Pero ahora, Bai Xiaoxuan se tragó saliva profundamente, su rostro empezaba a volverse rojo.
—¡Soy un poderoso Ángel del Cielo! Si me cortan la cabeza o me sangran, pero ¡nunca dejaré de ser valiente! —gritó Bai Xiaoxuan en silencio en su corazón y dio un paso al frente. Levantando la cabeza, su aura se desató repentinamente, rodeando a Du Lingfei con sus brazos.
Du Lingfei estaba junto a él, considerando cómo ayudar a Bai Xiaoxuan. Tenía una idea clara en su mente, pero antes de que pudiera decir nada, Bai Xiaoxuan la abrazó.
En el asombro de Du Lingfei, Bai Xiaoxuan se levantó su aura con un gesto soberbio del cielo y tierra, y a pesar de estar abrazando a Du Lingfei, en presencia de todos los ángeles del Norte y las miradas de vigilancia de las ramas Oeste y Sur, y la tensa atención de la rama Este, Bai Xiaoxuan le dio un suave beso en el rostro a Du Lingfei.
Esta escena dejó a Sun Qian y demás con cara de perplejidad. Los gemelos Nube y Rayo arrugaron el ceño, mientras que los otros ángeles del Norte se sorprendieron. En especial, aquel hombre de mediana edad de gran atractivo respiró agitadamente, sus ojos ardían de ira.

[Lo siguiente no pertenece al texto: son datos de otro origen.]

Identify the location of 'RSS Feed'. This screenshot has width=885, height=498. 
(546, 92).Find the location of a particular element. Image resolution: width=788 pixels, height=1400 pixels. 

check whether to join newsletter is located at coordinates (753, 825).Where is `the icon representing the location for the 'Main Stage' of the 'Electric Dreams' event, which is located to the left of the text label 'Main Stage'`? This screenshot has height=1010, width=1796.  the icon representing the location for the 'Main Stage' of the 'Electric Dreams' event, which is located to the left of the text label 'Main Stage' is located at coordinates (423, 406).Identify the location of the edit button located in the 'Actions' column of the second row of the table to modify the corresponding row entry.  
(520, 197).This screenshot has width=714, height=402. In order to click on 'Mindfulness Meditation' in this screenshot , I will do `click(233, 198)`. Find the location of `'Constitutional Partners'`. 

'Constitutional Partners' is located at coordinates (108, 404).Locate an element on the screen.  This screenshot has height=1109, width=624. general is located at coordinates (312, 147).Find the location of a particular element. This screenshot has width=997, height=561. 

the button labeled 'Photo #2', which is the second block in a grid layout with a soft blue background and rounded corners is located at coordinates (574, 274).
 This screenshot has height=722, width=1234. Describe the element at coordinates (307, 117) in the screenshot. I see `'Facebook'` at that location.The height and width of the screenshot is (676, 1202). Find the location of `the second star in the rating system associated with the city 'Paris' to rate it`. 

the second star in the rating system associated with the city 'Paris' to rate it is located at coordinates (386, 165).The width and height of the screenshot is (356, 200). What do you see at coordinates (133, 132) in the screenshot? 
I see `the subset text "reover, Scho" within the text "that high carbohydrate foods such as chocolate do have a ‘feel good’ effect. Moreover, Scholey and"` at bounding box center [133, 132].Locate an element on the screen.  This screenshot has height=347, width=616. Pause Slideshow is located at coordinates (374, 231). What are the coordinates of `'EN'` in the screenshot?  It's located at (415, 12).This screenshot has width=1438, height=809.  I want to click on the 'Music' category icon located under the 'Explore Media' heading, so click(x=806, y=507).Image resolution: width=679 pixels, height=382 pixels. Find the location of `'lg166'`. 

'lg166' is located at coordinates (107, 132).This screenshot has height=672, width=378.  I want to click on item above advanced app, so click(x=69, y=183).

—¡Mujer! ¡Nuestro Padre Eterno ya se fue y nos ha pedido que hagamos la ronda aquí! ¡Recuerdo que teníamos un hermano mayor en el Norte del Monte Qingtian. ¡Ayúdame a presentarlo! —gritó Bai Xiaoxuan.
Cuando habló, Sun Qian inhaló bruscamente y Zhao Tianjiao e Ibai Lin abrieron los ojos como platos, sus mentes retumbaban. Kan Zikozu e Venerable Espíritu Celestial también mostraron incredulidad.